Challenge:
Return every line below that contains the string "video". Case matters.

Dataset rows:
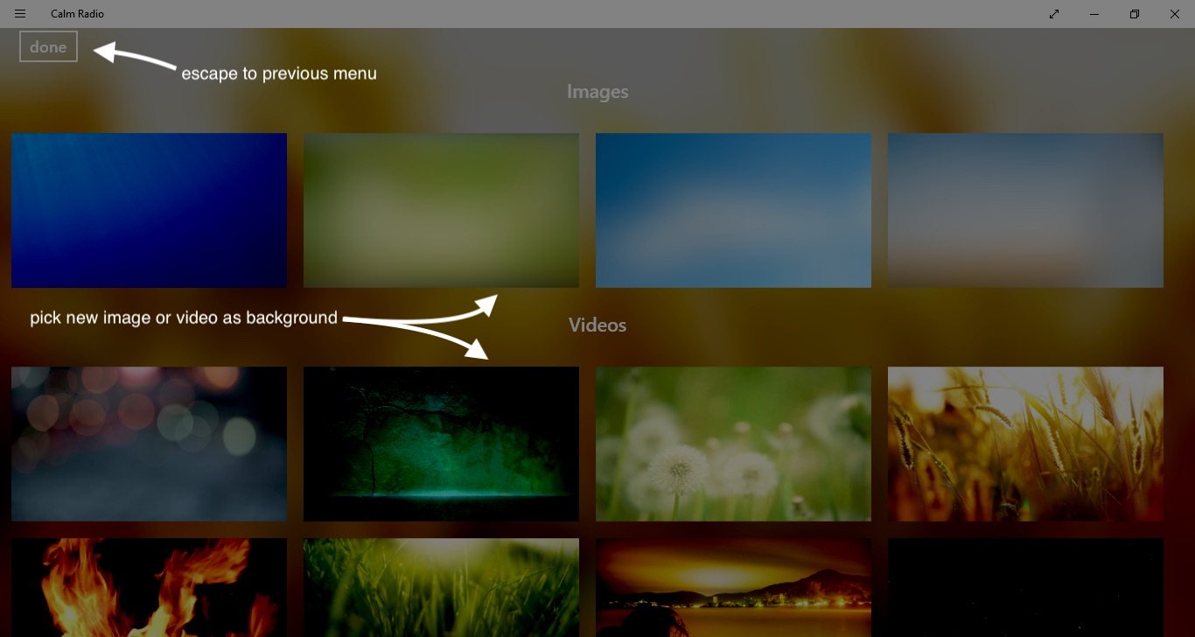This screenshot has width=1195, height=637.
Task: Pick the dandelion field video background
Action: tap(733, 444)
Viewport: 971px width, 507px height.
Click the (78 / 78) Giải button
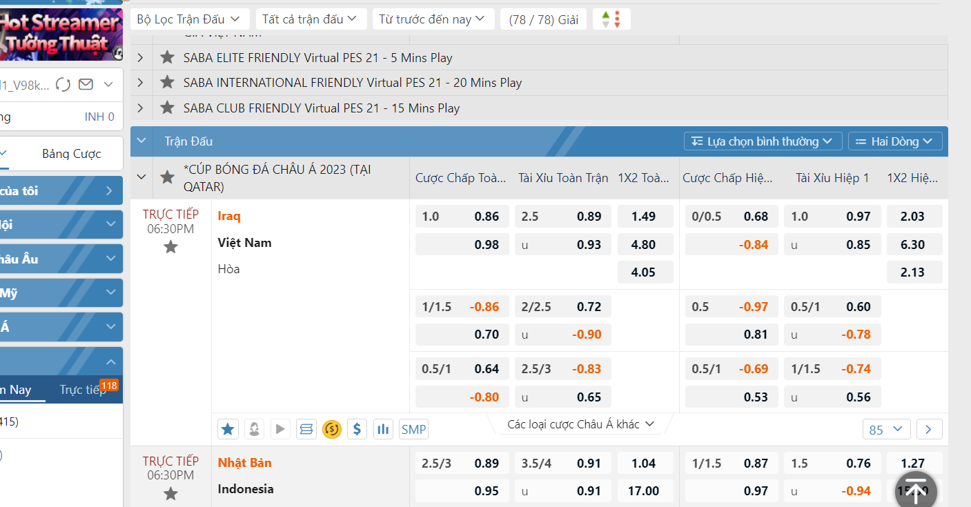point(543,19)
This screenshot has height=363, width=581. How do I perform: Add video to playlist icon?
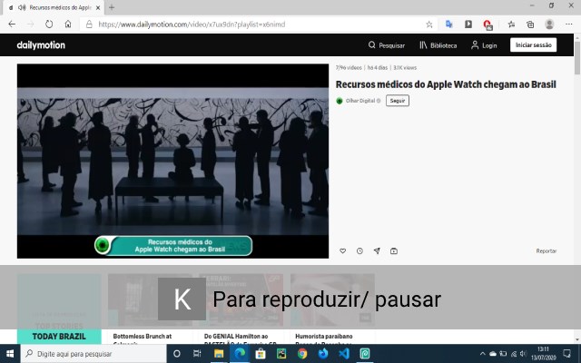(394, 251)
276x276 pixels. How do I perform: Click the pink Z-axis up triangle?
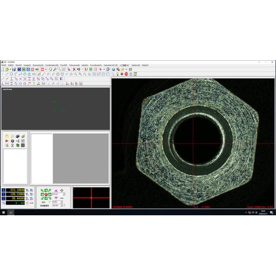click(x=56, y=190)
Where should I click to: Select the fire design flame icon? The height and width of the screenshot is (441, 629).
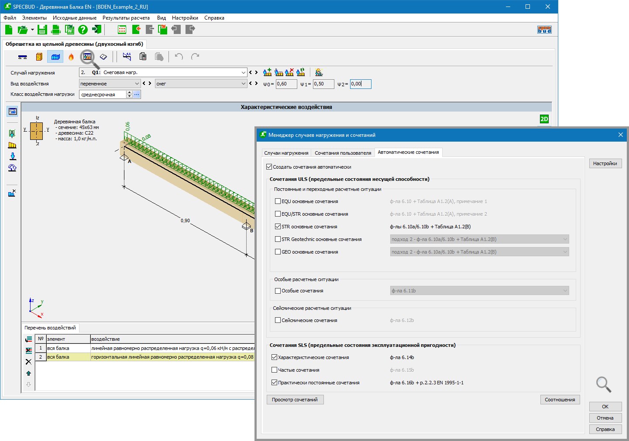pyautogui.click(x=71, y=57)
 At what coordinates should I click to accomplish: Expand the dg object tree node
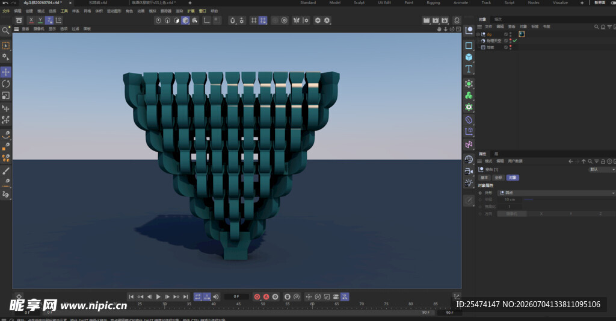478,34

Result for this task:
Task: Pick the dandelion field video background
This screenshot has height=363, width=581. How do I perform: Add video to playlist icon?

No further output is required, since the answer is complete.